**GIVEN TEXT:**
Chandrayaan 2 Mission 2019, India’s second lunar mission, has three Modules Namely Orbiter, Lander (Vikram) and Rover (Pragyan). The Orbiter and Lander Modules will be interfaced mechanically and stacked together as an integrated module and accommodated inside the GSLV MK-III Launch Vehicle. The Rover is housed inside the Lander.


The Primary Objective of Chandrayaan 2 Misson 2019 is to demonstrate the ability to Soft-Land on the Lunar Surface and Operate a Robotic Rover on the surface. Scientific goals include studies of Lunar Topography, Mineralogy, Elemental Abundance, the Lunar Exosphere, and Signatures of Hydroxyl and Water Ice.


India’s Geosynchronous Satellite Launch Vehicle, GSLV MkIII-M1 Successfully launched Chandrayaan-2 Spacecraft at 2:43 p.m. IST on July 22, 2019, into its Planned Orbit with a Perigee (Nearest Point to Earth) of 169.7 km and an Apogee (Farthest Point to Earth) of 45475 Km. The launch took place from the Second Launch Pad at Satish Dhawan Space Centre SHAR, Sriharikota.


shape History

  • On 12 November 2007, representatives of the Russian Federal Space Agency (Roscosmos) and ISRO signed an agreement for the two agencies to work together on the Chandrayaan-2 project.

**MATERIAL:**
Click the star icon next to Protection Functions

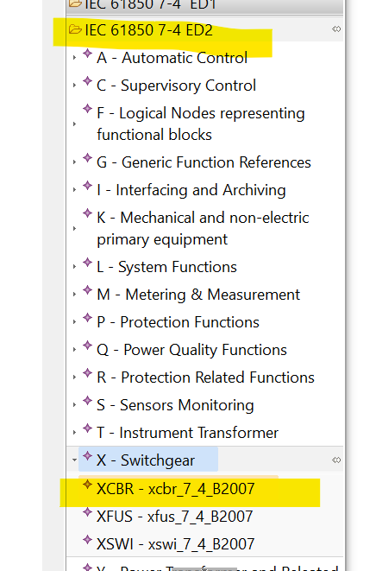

**PROBLEMS AND TASKS:**
a - Decide whether each statement agrees with the Chandrayaan 2 text. Answer yes or no for each, and quote the words that decide it. (i) The Rover is carried inside the Orbiter. (ii) The spacecraft was launched at 2:43 p.m. IST on July 22, 2019. (iii) Roscosmos and ISRO signed their agreement on 12 November 2007.
b - Translate this sentence from the Chandrayaan 2 text into Spanish: "The launch took place from the Second Launch Pad at Satish Dhawan Space Centre SHAR, Sriharikota."
c - Return everything in the Chandrayaan 2 text from "Chandrayaan 2 Mission" down to "and Water Ice.", copied word for word.
The material above comes from a different source than the text.

**TASK RESPONSES:**
a -
(i) No: "The Rover is housed inside the Lander."
(ii) Yes: "Successfully launched Chandrayaan-2 Spacecraft at 2:43 p.m. IST on July 22, 2019"
(iii) Yes: "On 12 November 2007, representatives of the Russian Federal Space Agency (Roscosmos) and ISRO signed an agreement"

b - El lanzamiento se realizó desde la Segunda Plataforma de Lanzamiento del Centro Espacial Satish Dhawan SHAR, Sriharikota.

c -
Chandrayaan 2 Mission 2019, India’s second lunar mission, has three Modules Namely Orbiter, Lander (Vikram) and Rover (Pragyan). The Orbiter and Lander Modules will be interfaced mechanically and stacked together as an integrated module and accommodated inside the GSLV MK-III Launch Vehicle. The Rover is housed inside the Lander.


The Primary Objective of Chandrayaan 2 Misson 2019 is to demonstrate the ability to Soft-Land on the Lunar Surface and Operate a Robotic Rover on the surface. Scientific goals include studies of Lunar Topography, Mineralogy, Elemental Abundance, the Lunar Exosphere, and Signatures of Hydroxyl and Water Ice.